→ Information shown
>>>
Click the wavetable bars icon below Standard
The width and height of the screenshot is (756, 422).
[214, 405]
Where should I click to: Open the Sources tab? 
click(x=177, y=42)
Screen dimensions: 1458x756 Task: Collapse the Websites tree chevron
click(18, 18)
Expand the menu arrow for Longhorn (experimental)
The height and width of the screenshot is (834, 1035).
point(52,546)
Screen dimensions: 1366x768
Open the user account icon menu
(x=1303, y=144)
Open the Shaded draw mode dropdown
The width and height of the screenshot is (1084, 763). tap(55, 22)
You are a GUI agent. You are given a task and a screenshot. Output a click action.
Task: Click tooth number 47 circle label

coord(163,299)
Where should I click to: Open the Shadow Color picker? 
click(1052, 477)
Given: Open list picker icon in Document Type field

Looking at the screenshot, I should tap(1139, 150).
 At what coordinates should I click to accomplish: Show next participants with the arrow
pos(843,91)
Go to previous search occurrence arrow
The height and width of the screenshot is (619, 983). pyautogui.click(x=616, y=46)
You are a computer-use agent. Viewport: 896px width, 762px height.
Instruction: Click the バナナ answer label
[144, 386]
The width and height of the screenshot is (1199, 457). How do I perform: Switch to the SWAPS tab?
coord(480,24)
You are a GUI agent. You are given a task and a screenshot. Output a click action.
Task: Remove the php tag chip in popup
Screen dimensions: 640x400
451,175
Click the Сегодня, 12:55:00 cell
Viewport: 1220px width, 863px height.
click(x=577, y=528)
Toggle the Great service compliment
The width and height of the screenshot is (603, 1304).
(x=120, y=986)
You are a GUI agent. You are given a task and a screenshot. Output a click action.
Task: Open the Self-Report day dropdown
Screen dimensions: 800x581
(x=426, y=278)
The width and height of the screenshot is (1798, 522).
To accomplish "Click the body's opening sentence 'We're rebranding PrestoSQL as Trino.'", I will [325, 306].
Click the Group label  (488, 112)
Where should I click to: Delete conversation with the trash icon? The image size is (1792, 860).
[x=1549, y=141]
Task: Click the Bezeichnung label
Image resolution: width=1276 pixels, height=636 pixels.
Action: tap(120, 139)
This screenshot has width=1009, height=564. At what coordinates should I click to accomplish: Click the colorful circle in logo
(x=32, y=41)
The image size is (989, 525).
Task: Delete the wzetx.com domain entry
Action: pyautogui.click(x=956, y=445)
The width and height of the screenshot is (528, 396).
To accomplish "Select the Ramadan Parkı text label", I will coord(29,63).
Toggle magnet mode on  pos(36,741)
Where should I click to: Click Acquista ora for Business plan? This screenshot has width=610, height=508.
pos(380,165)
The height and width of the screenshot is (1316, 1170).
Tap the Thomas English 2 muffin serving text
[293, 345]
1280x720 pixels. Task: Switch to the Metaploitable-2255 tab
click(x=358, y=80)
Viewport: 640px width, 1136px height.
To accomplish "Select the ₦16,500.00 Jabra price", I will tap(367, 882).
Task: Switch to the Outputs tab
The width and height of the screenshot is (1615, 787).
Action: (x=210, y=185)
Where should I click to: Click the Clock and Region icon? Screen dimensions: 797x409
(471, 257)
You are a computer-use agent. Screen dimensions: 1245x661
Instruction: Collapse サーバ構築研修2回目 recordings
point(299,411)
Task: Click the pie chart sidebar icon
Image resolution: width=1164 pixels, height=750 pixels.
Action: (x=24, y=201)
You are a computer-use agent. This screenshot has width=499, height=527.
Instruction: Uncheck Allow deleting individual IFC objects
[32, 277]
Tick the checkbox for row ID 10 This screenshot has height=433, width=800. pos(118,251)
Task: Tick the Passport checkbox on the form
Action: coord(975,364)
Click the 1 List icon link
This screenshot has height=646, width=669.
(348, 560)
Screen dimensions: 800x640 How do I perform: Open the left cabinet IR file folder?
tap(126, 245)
<<<
→ What is required
Tally of lines with the word "Select": work out how many lines in the records hold it, and give that number only.

→ Result
2